Всю жизнь Тимофей Ставрин мечтал о сыне. Бог послал ему пять дочерей. Он прижал к себе хрупкое тело Ивана, и сердце глухо застучало «Сы-нок, сы-нок, сы-нок».

3

Часы пробили полночь. Жители британской столицы давно уснули. Тут даже в дни празднеств балы кончаются рано: веселиться можно ехать в Париж или Петербург.

Только в одном из фешенебельных лондонских предместий, в небольшом особняке, охраняемом двумя запорошенными мокрым снегом львами, горят тусклыми пятнами в темноте ночи два окна на третьем этаже. Большие хлопья снега прилипают к освещенным стеклам, и кажется, будто им очень хочется разглядеть, что происходит в большом холле.

Холл отделан мореным черным деревом. Острые блики огня в камине пляшут, отражаются на черном дереве причудливыми видениями.
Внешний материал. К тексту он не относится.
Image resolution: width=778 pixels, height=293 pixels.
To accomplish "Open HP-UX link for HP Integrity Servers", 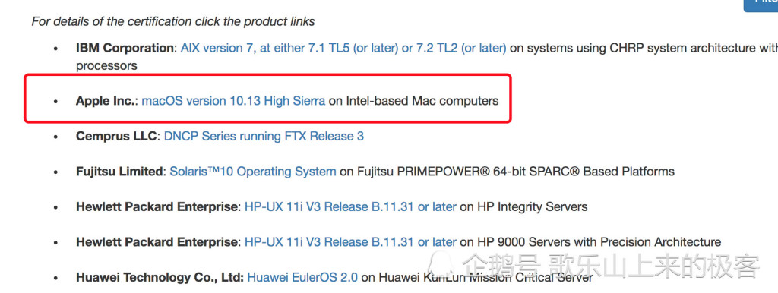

Хозяин этого дома — человек, далекий от политики, но близкий к финансам. Лорд, он любит подчеркивать свою аполитичность. Он уже стар, этот лорд. Прежде чем встать, приходится долго массировать поясницу. Потом осторожно можно начать разгибаться.

— Стар, — усмехнулся лорд. — Я стар, Бернс. Понимаете?

— Не понимаю, сэр.

Лорд оценил шутку. Он кивнул головой и пошел к столу. Бернс залюбовался его походкой — осторожной, плавной, твердой. В этом человеке все было продумано, все до самых последних мелочей. Он достал сигары из деревянного ящичка тоже каким-то особенным, мягким движением руки. Сигара была длинная и тонкая, черного цвета.

Из Бразилии.

— Курите, — предложил лорд Бернсу.

— Спасибо, сэр. Я не курю.

— Скоро начнете, — улыбнулся лорд. — Очень скоро начнете, поверьте мне.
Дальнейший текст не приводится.